A thread on why nature conservation needs to go underground...
Yesterday, while I was kneeling in the grass putting tree cages together, I heard the sound of running water coming up through a hole in the soil, probably dug by a mole.
I grabbed a spade and started digging. Two feet or so down, the spade hit a flat stone with a hollow thud, the sound of running water now louder from below. I dug around it, to find the stone was interleaved with two others, making it hard to lift.
Enlarging the hole to expose all sides of the flat stone, I managed to lever it up and out, exposing a neat, square channel, through which a clear running stream was babbling away.
The channel was incredibly well made, and had likely had water flowing through it for centuries. Overlapping flat stones with small gaps between them, topped with a layer of gravel allowed water in, but prevented soil falling through, ensuring the drain would be maintenance free.

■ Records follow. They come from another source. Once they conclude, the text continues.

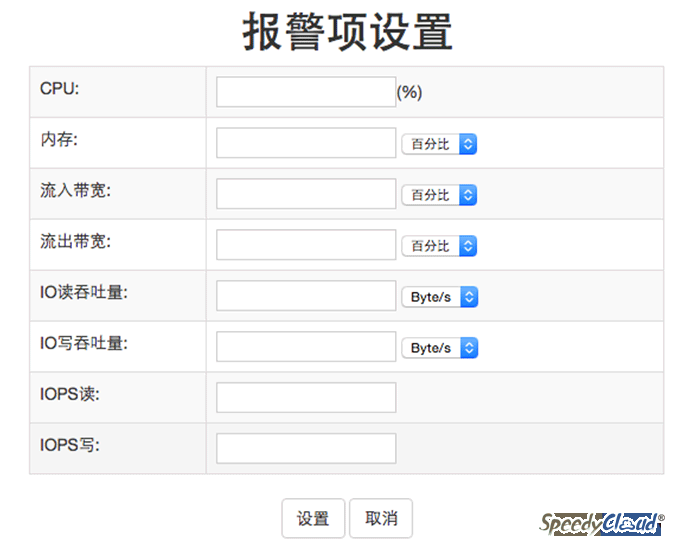Click the 流出带宽 input field
The height and width of the screenshot is (550, 690).
click(x=306, y=245)
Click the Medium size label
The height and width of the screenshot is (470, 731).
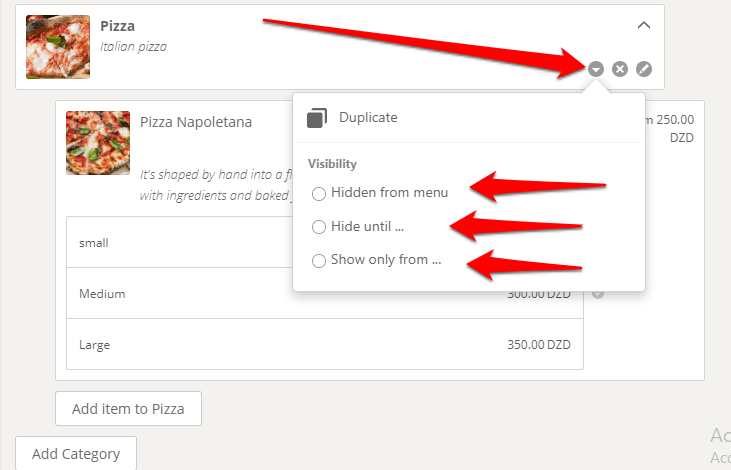click(x=102, y=294)
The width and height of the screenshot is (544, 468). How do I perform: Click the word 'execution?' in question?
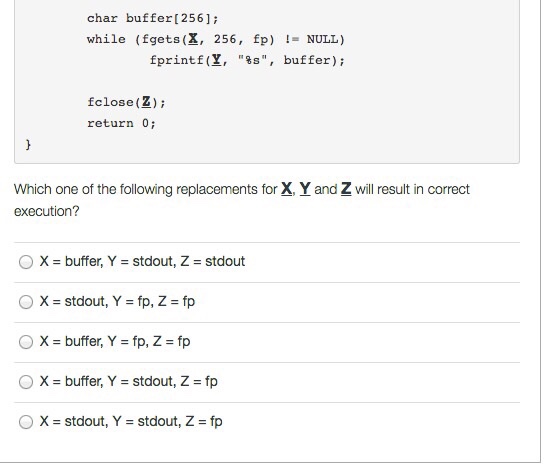(47, 211)
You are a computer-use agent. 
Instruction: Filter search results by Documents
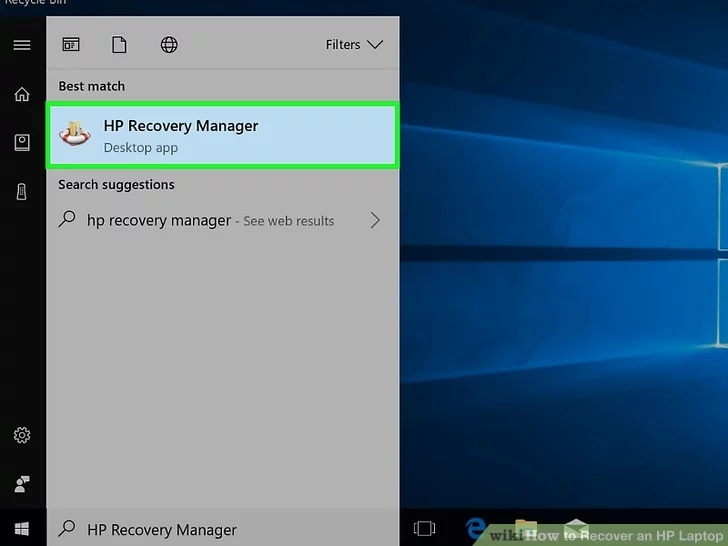pyautogui.click(x=119, y=45)
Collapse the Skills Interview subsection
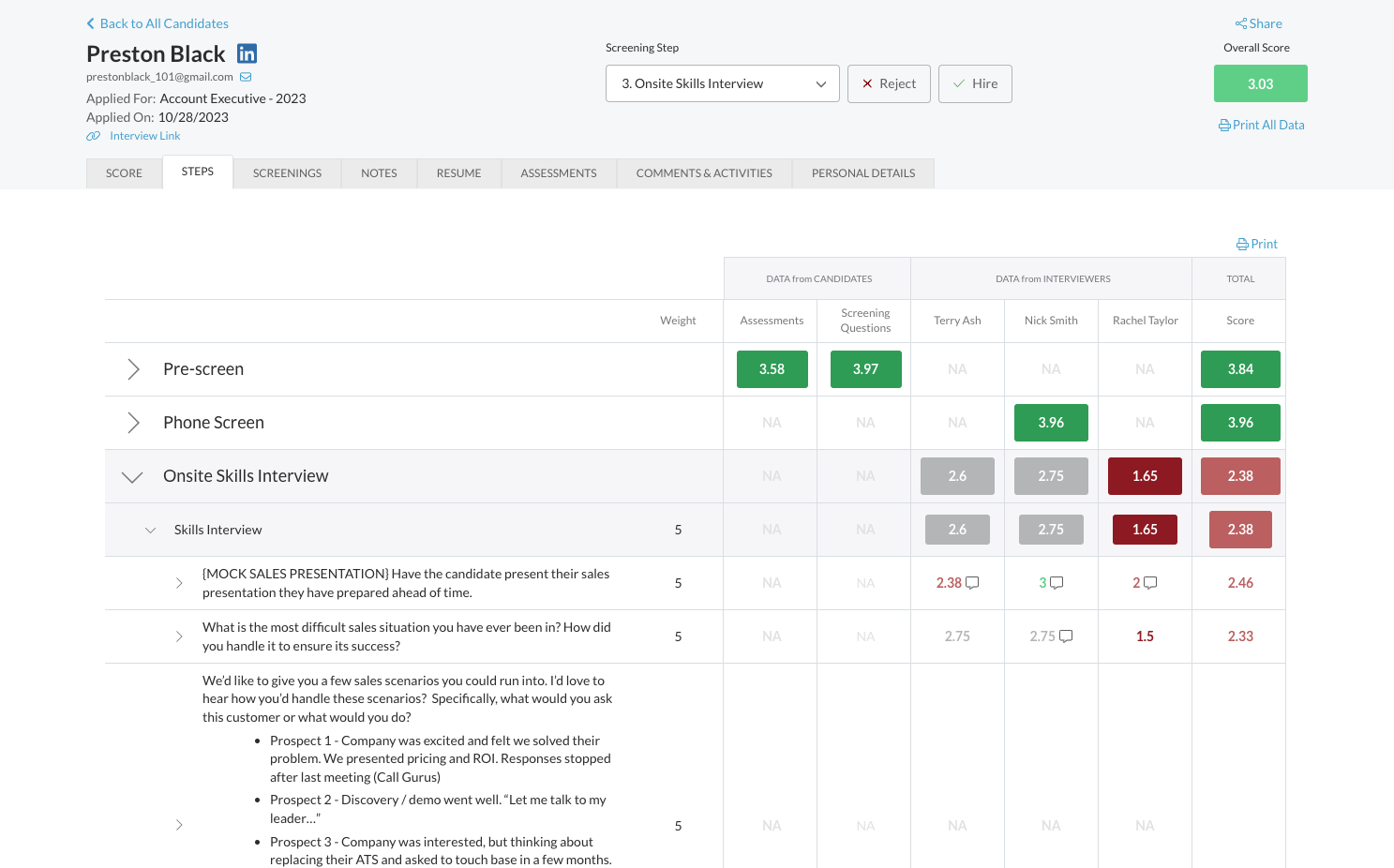Viewport: 1394px width, 868px height. point(150,530)
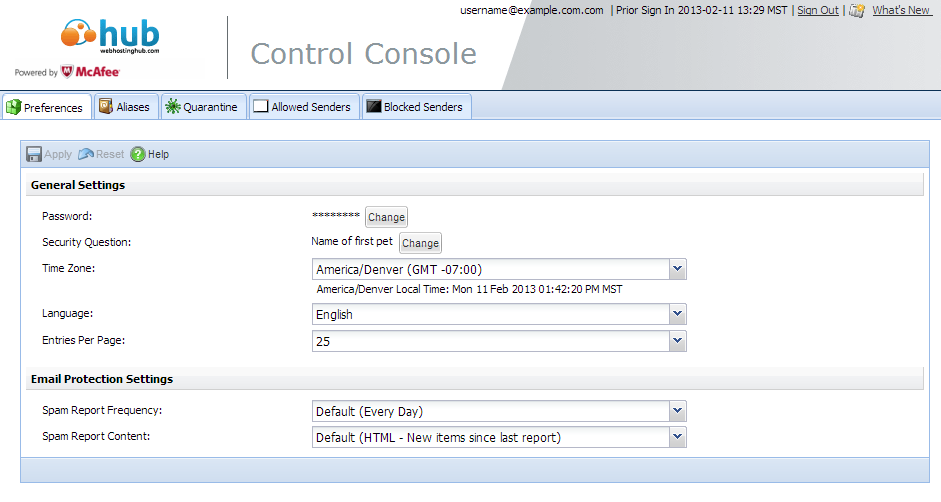The image size is (941, 502).
Task: Click the Sign Out link
Action: [817, 10]
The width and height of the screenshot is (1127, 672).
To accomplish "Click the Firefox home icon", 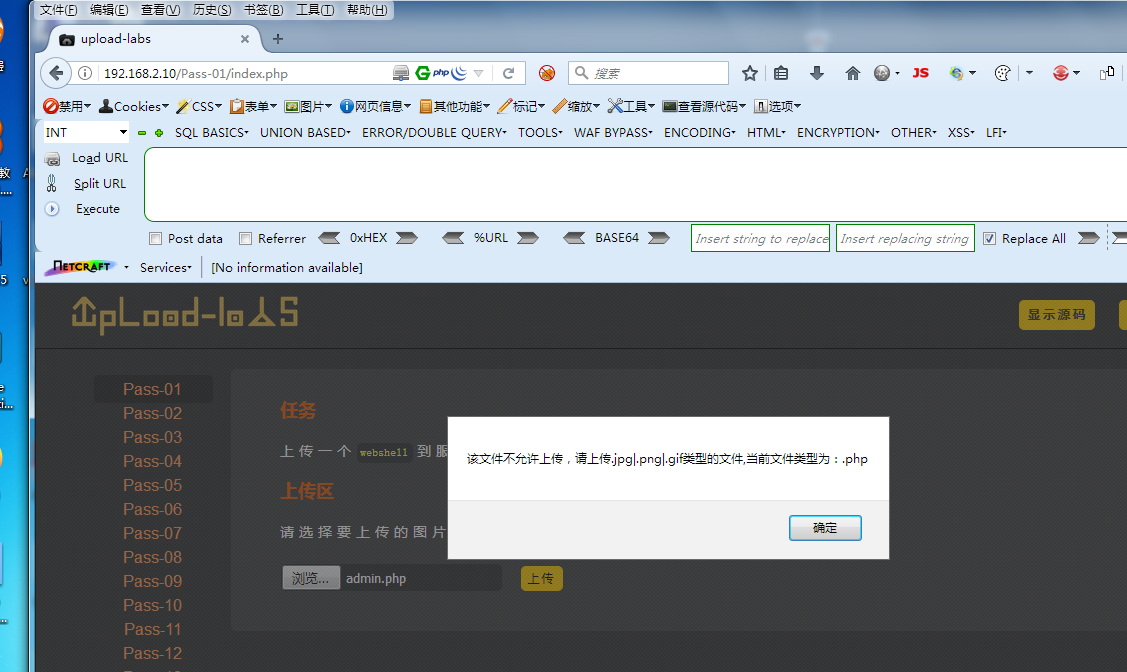I will point(852,72).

If I were to have kept digging, I'd have found that the channel would have run the whole length of the field, and it wouldn't have been the only one. Put a digger bucket in the ground almost anywhere in a field in a wet part of countryside, and you'll find the same thing.
Over the course of centuries, astonishing amounts of labour have gone into land drainage. The toil and the skill involved are easily comparable with the construction of the thousands of miles of dry stone walls which criss-cross our upland landscapes.
Imagine the work involved in digging trenches, hauling and sorting vast amounts stone, building the chambers, all of it by hand in wet mud. No maps exist of these drains, but there are undoubtedly thousands of miles of them flowing away beneath the ground.
Draining the land was one of the many innovations that allowed people living in the unforgiving terrain of the uplands to survive. The wetlands that existed prior to land drainage would have been near impossible to grow crops in, unappealing to livestock and hard to traverse.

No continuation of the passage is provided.